Los eternos problemas de BOA

martes, 10 de diciembre de 2019 · 00:15

Con la llegada del nuevo gobierno han empezado a conocerse, todavía más, las irregularidades cometidas por funcionarios de la gestión anterior. Estas deben ser muchas y muy variadas, sobre todo si se considera que fue un gobierno de muy larga duración y que suprimió  los sistemas de control.

Entre los todavía contados casos que se han revelado en estas semanas de la nueva administración, el Ministerio de Obras Públicas presentó un informe sobre la situación de BOA, la línea aérea estatal. La situación de la compañía es deficitaria, pese a los millones de dólares invertidos y a la competencia desleal que se ejerció durante años contra operadores privados.

Las utilidades de la empresa fueron de unos 3,4 millones de dólares en 2017  y bajaron a sólo 570.000 en 2018. Para una empresa aérea estas son cifras muy bajas. Y además se debe tomar en cuenta que la compañía creó BOA Regional  para vuelos a localidades pequeñas, que arrojó una pérdida de 16 millones de dólares.  

La empresa fue manejada políticamente y se llenó de supernumerarios como premio a militantes masistas. El gobierno ha informado que BOA tiene 1.800 empleados, cuando seguramente con un cuarto de esa cifra sería suficiente. Ello, más los salarios abultados de sus ejecutivos, conforman una situación de crisis.

Entre 2017 y 2018, los costos de operación se incrementaron en 161,6 millones de bolivianos, pero los ingresos subieron solamente en 80 millones.

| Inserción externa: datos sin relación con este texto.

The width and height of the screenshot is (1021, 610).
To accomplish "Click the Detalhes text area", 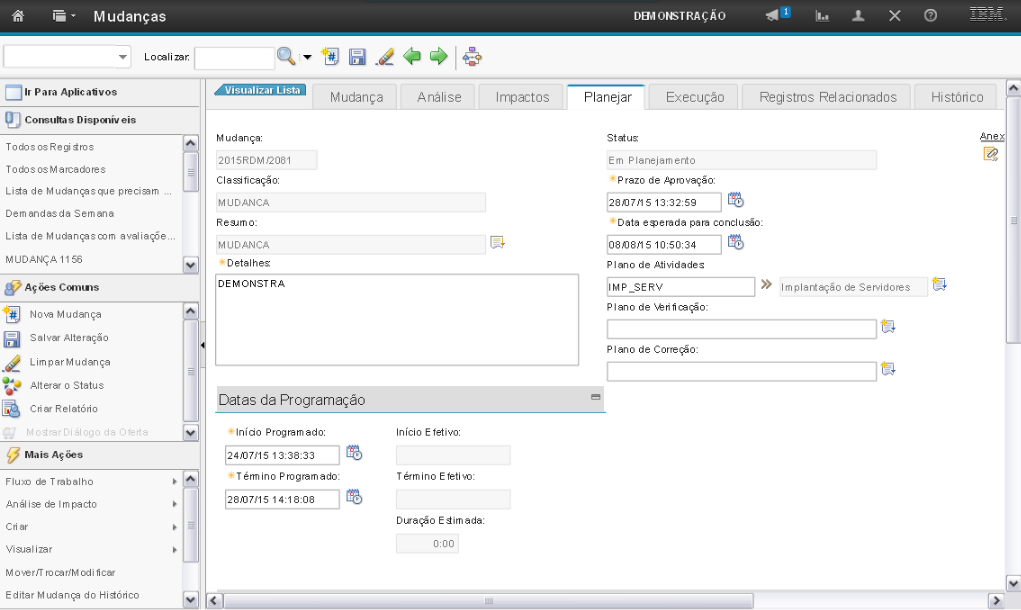I will tap(397, 319).
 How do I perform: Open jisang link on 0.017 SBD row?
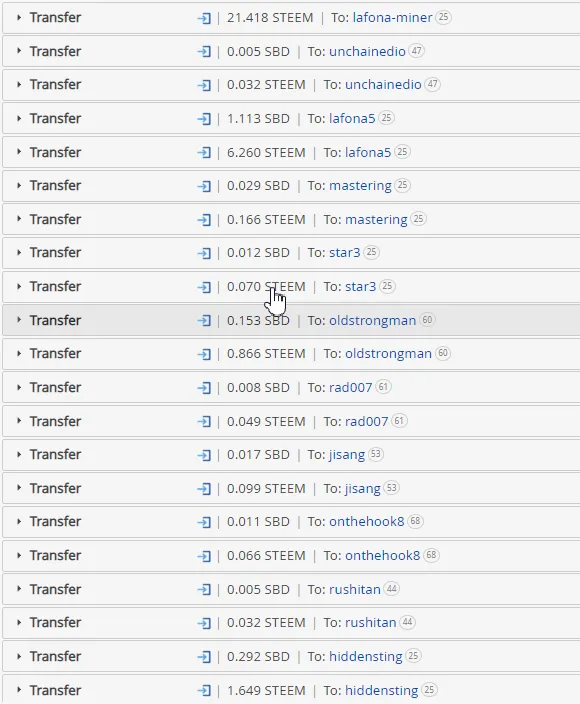click(x=347, y=455)
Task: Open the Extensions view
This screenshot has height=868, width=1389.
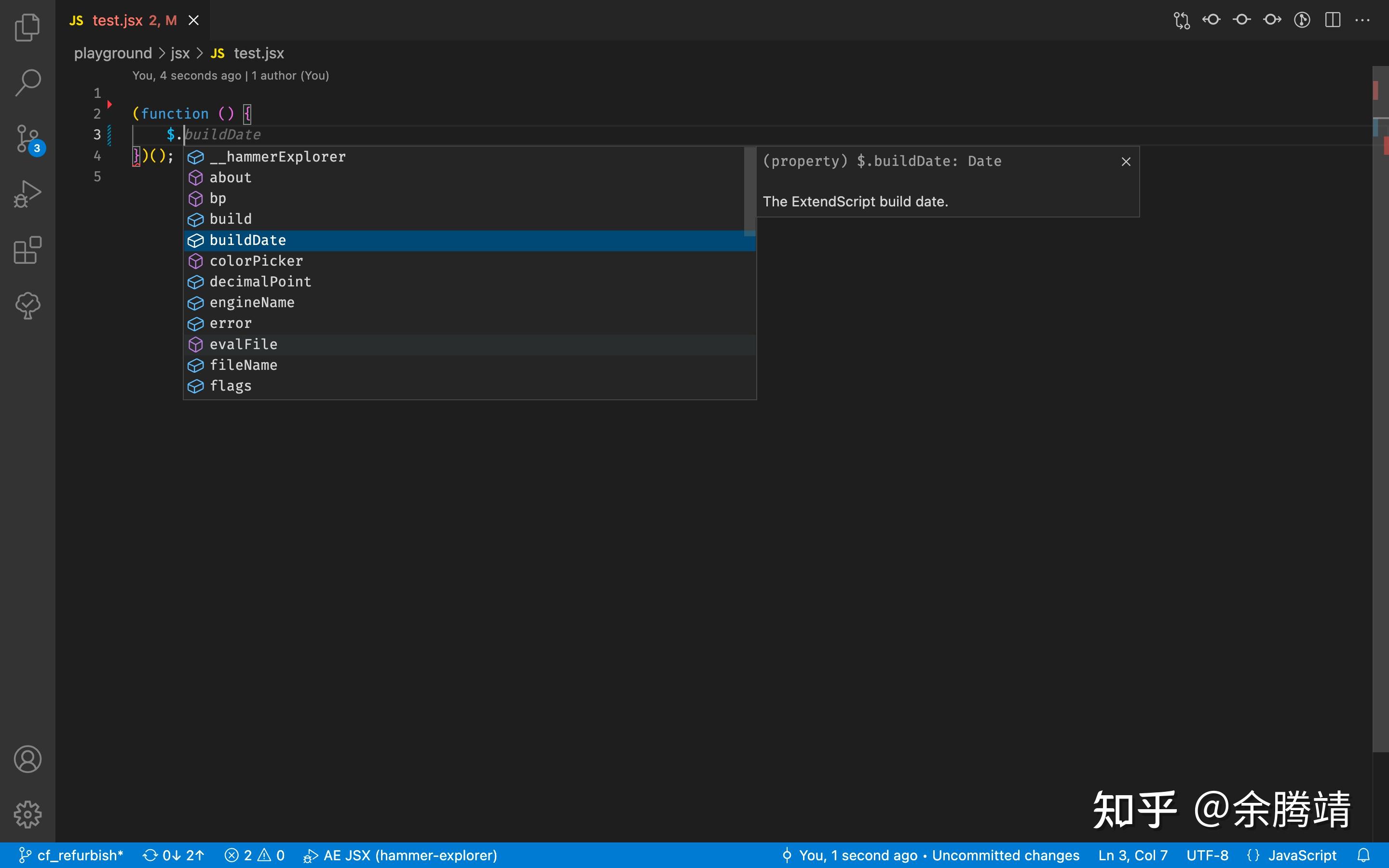Action: click(27, 250)
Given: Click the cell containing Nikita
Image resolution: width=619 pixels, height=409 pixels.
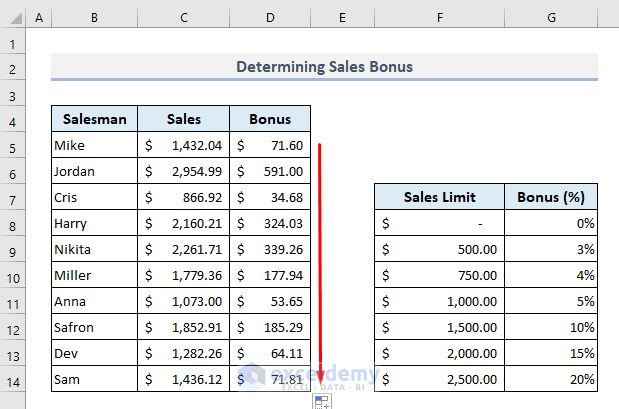Looking at the screenshot, I should pos(95,249).
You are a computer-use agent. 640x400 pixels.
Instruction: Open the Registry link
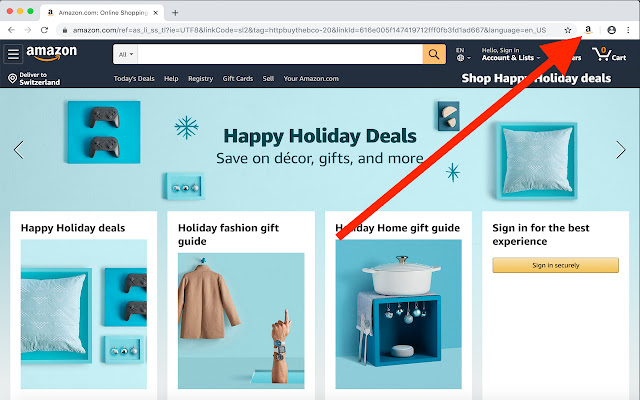point(200,78)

En catering, por ejemplo, pese a la mala calidad del mismo (se entregaban una bolsita de pasas o una galleta), el Estado gastó en una década 248 millones de bolivianos. En un principio, la hermana del expresidente Álvaro García Linera se adjudicó, por invitación directa, ese contrato.

Las autoridades explicaron la situación con esta caracterización: por cada boliviano que ganaba BOA, gastaba dos.

La nueva gestión denunció también que el último ministro de Obras Públicas de la gestión anterior, Óscar Coca, pidió una auditoría sobre la situación de la entidad, pero que nunca lo dio a conocer. Ahora se ha revelado que, además de la negligencia y de la mala gerencia, también existe dolo: por ejemplo, que hasta enero pasado se pagaron 4,1 millones de bolivianos por el alquiler de la aeronave CP 2815, aunque ésa se siniestró en 2016.

El Ministerio de Obras Públicas ha denunciado también que en agosto de 2019 se destinaron 120 millones de bolivianos de las reservas internacionales para que la aerolínea renovara su flota, pero que el 35% de ese monto fue destinado a la compra de repuestos.

¿Cuál será el destino de una empresa en estas condiciones?